**THINGS TO DO:**
a. Please explain, in one to three sentences and based on the passage about the country boy's father, why the father expects his son to work from an early age.
b. Summarize the passage about the country boy's father in two sentences.

**PASSAGE TO READ:**
There is a trite saying that  ``all work and no play makes Jack a dull boy`.`The town boy has his share of odd jobs to perform, but he has also many opportunities for recreation that come not within the reach of the country boy. The father of the country boy rises early and works late because he feels the necessity of making hay while the sun shines; and he argues, if he must do this to make a home for his family, why should not his boys do their part ? He must take advantage of the short Canadian summer to make and gather his harvest. He was born and raised on a farm, and he proudly boasts that there is not a more independent life. He is his own master and is surrounded with every comfort, and can snap his fingers at the tax collector, for he has always the money ready when the time comes to pay his share of running the local government. However, his every effort is expended to accomplish the maximum amount of work in the shortest possible time. The father of the country boy was born and raised on a farm and forgets his boyhood days, since they contained for him some things that were always not pleasant. He is a good man in every sense of the word, but general conditions and surroundings have had a tendency to narrow his views of that which goes to make a happy boy life. He sees the necessity of continued and strenuous effort to accomplish the tasks that he has learned so religiously to respect. “Make hay while the sun shines” was drilled into him in his boyhood days, and he naturally feels that his boy should be brought up in the same way, and do his share from the time he is able to crush a potato bag between two stones.

**STORED DATA:**
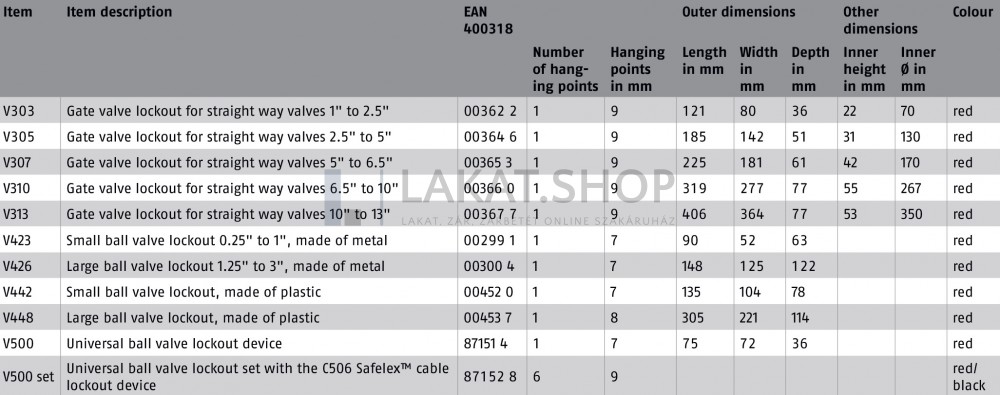
Task: Click the V500 set item row label
Action: coord(28,376)
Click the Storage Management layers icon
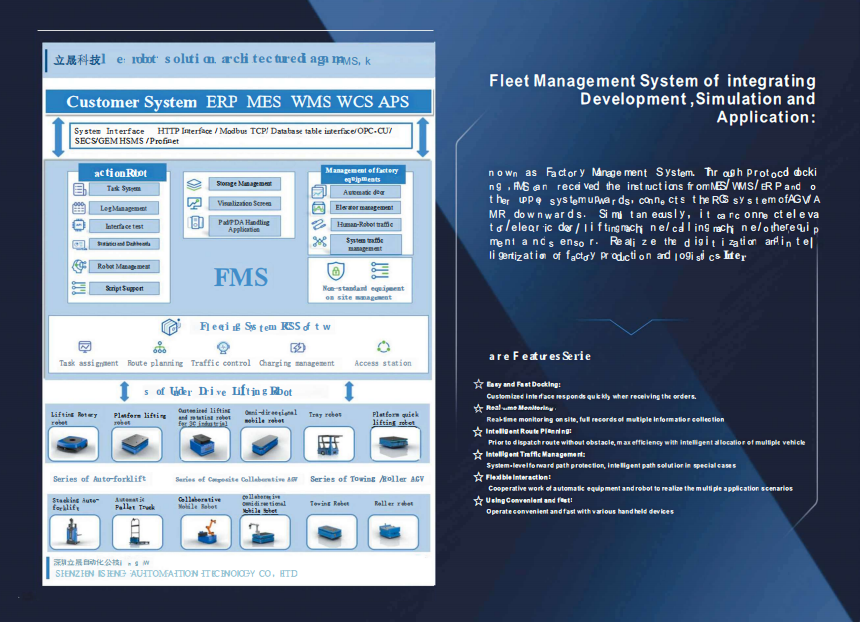 [x=195, y=183]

**RESULTS FOR THE EXERCISE:**
a. The saying "Make hay while the sun shines" was drilled into the father as a boy, so he naturally feels his son should be raised the same way and do his share as soon as he is able. He also reasons that if he must work so hard to make a home for his family, his boys should do their part.

b. The town boy has chances for recreation that the country boy lacks, and the country boy's father, a proud and independent farmer, works from early to late through the short Canadian summer and expects his sons to do their part. Though a good man, the father has forgotten his own boyhood, his surroundings have narrowed his view of what makes a happy boy's life, and he raises his son to work under the maxim that was drilled into him as a child.